If you’re 16 or 17 in Virginia, you can marry if you have parental consent -- a girl under 16 can get married if she’s pregnant.
Now, Virginia looks set to change that. A bipartisan effort to address child marriage is now heading to the Governor’s desk.
A bill that’s passed both chambers of Virginia’s legislature would make 16 the absolute minimum age to marry. It would also make marriages of a 16 or 17-year-old legal only if the child is emancipated by a judge.
Delegate Jennifer McClellan, a Democrat from Richmond, says courts would have to carefully look at each situation.
“There are some findings they’d have to make, to make sure this is not against your will, there’s no history of abuse between the parties, it’s in the child’s best interest,” said McClellan.
The bill also changes the law so teens who are married can access the adult rights of marriage -- like getting a protective order or filing for divorce.

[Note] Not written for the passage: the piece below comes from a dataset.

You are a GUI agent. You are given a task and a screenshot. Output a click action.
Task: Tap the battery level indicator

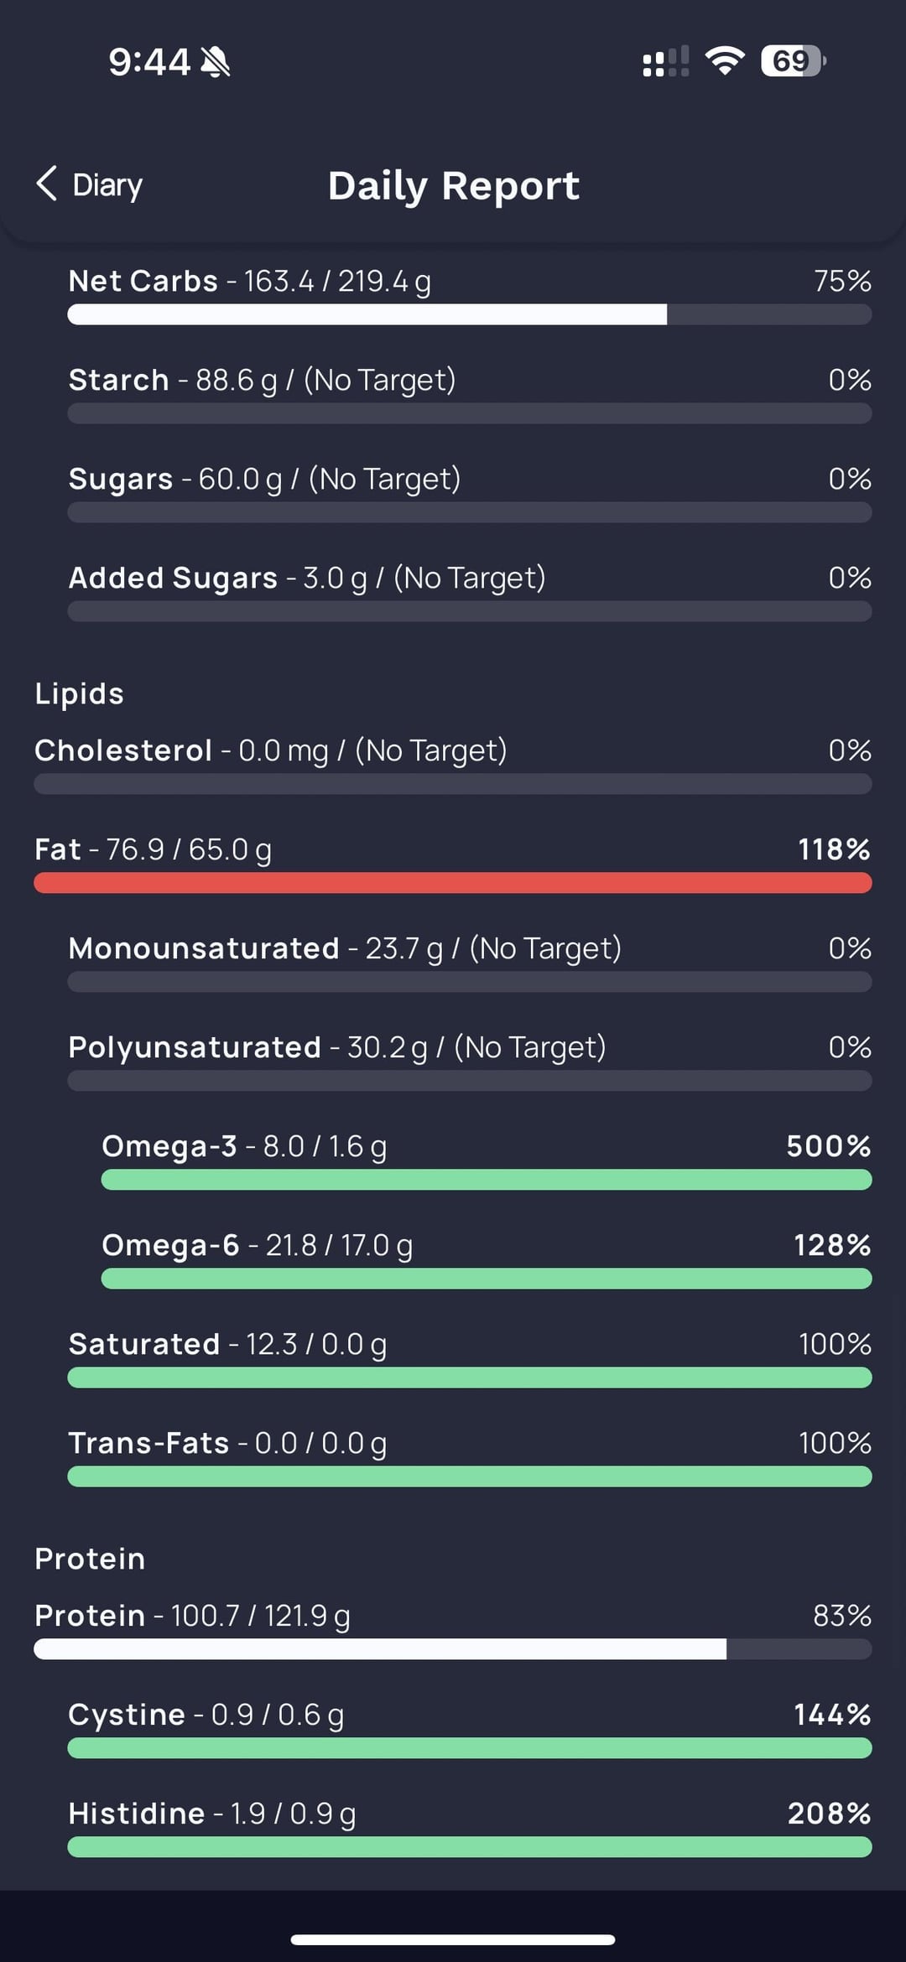pos(793,61)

“You know, we make sex with a child under 16 a crime, and so it aligns our marriage laws so that so you don’t have situations where young girls are really being married off into an abusive relationship,” said McClellan.
According to the Tahirih Justice Center, a non-profit legal advocacy group, between 2004 and 2013 more than 4,500 children were married in Virginia. In more than 90-percent of those marriages the minor was a girl -- and nearly one third of them married a man older than 21.